Some managers are good at running things, but
hopeless in a crisis; others are good in a crisis, but hopeless at running
things when there is no crisis. However, for life’s ‘firefighters’ to be seen
to be doing well, there need to be fires, and if there aren’t any, then they
will generally find ways to start some. There are other managers who are good
at neither, but somehow manage to convince others (or at least themselves) of
their efficacy. Trump is clearly in that third category, but fondly imagines
that he is actually one of the world's greatest firefighters.
When you run out of wars to resolve (even if some of
them were never wars in the first place, and others have not really been
resolved at all), the only thing a man determined to win the Nobel Peace Prize
can reasonably do is to start a few himself. Give it a week or two and he’ll be
adding Venezuela to the list of wars that he has personally ended. Shortly to
be followed by his ending of the wars in Cuba, Colombia, Mexico and Greenland. He
probably thinks that will actually impress the committee awarding the prize.
Here in the UK, meanwhile, the PM is still waiting
to be advised as to whether one country bombing another country, sending troops
in, capturing the leader and taking him abroad, and reallocating that country’s
natural resources to foreign companies, might possibly constitute some sort of
crime or not.
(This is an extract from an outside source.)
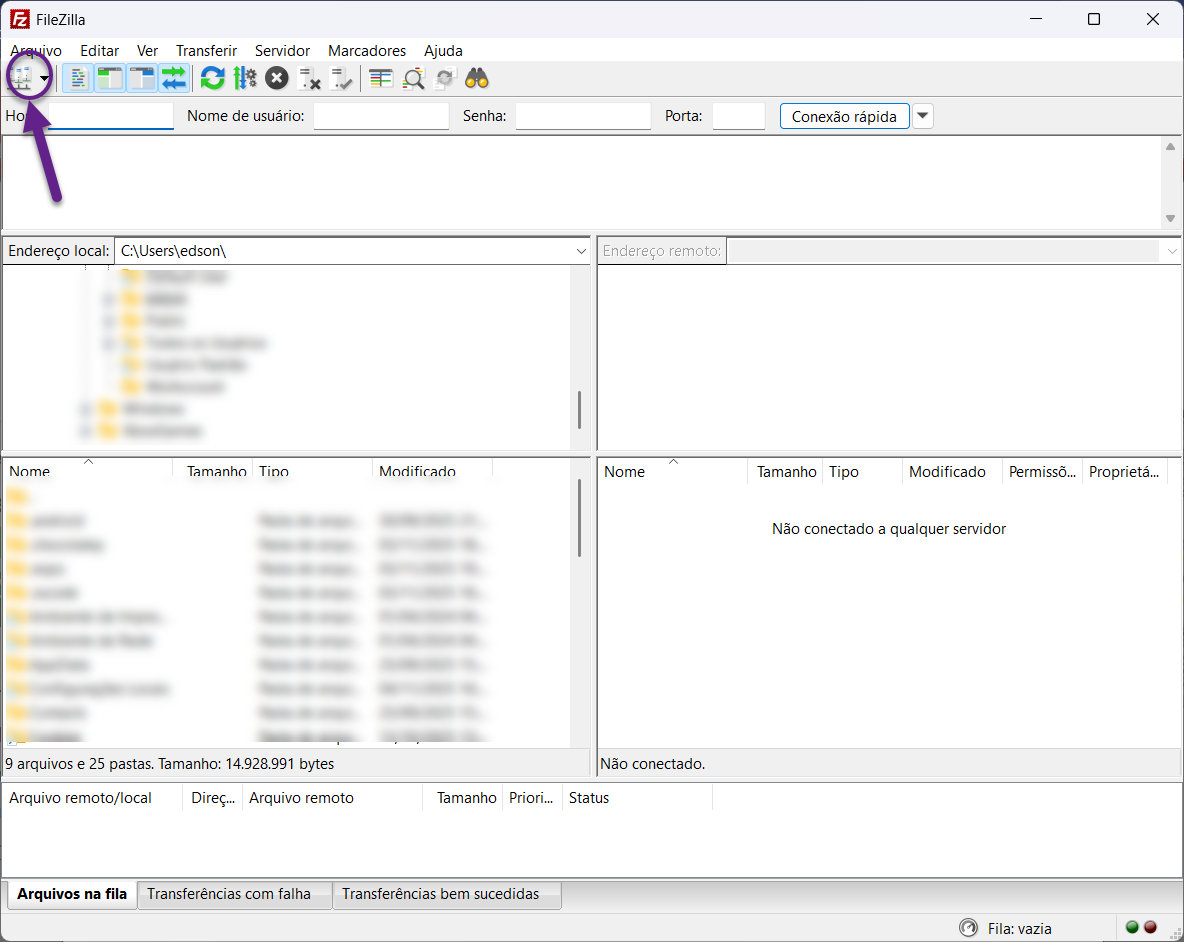This screenshot has width=1184, height=942.
Task: Open the Servidor menu
Action: click(282, 50)
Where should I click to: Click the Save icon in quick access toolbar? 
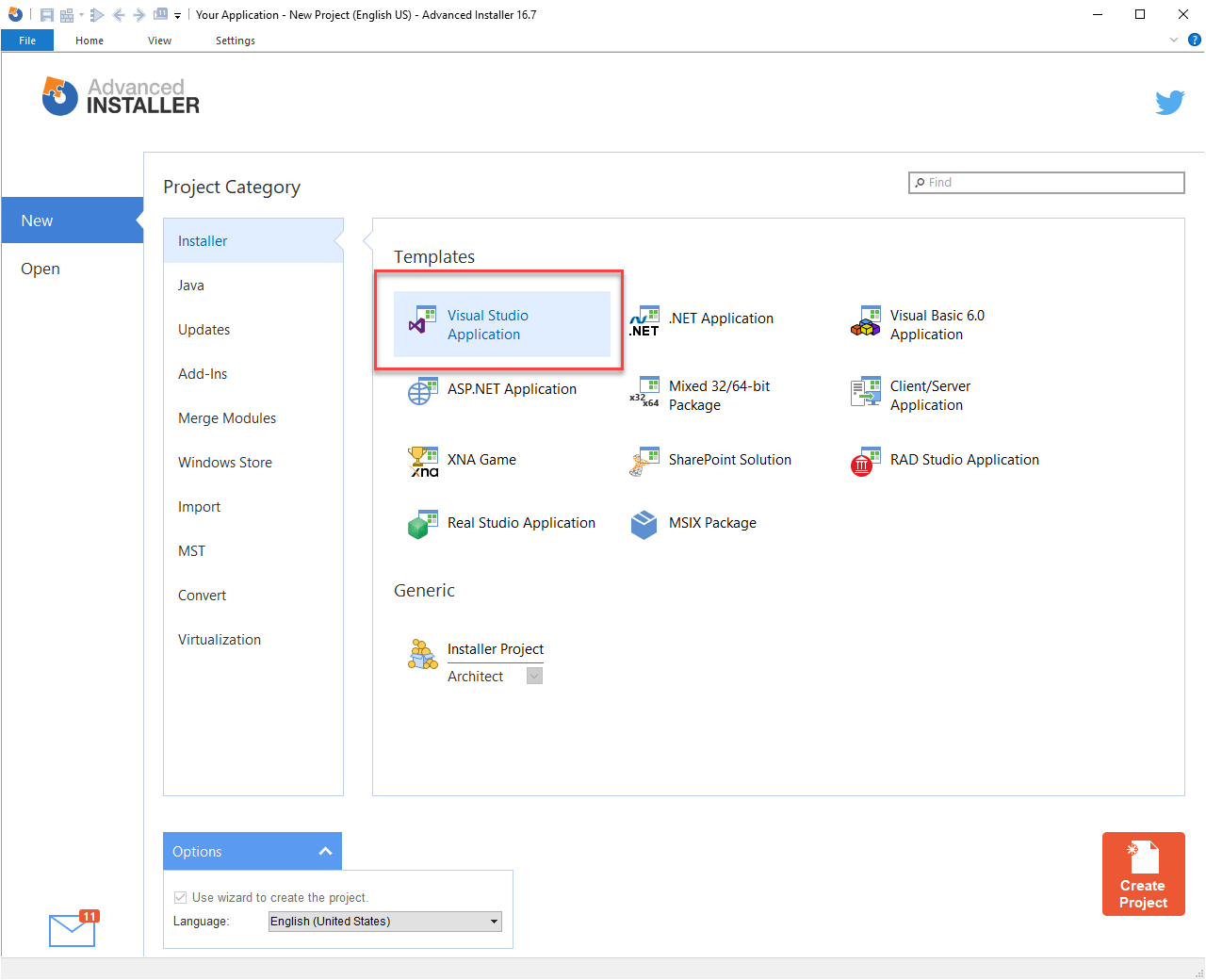(46, 14)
In fairness, it’s hardly as if he’s a highly trained and
experienced lawyer with specific expertise in human rights issues who might be
expected to be able to come to an opinion of his own on the matter, is it?
There are, of course, times and circumstances when
adopting a pragmatic approach to events which are out of the UK’s control and
about which we can do nothing (we’re hardly going to support either a
retaliatory strike or even a few limited sanctions) makes sense, but it increasingly
appears that the ‘expert legal mind’ currently running the UK actually doesn’t
understand the differences between pragmatism, law, and justice. It’s not a first
offence, either – we’ve seen much the same thing with his repeated description
of a possible pragmatic end to the war in Ukraine involving the ceding of
territory as a ‘just’ settlement.
Maduro has hardly been an angel in his approach to
governing Venezuela (although his regime has achieved more in terms of reducing
poverty and extending education than it is usually given credit for) – and the
fact that there are worse leaders around the globe is not much of an excuse for
supporting him. His last re-election may well have been rigged (although hard
evidence, rather than anecdotal evidence from a sore loser, to justify that
assertion is not exactly easy to come by).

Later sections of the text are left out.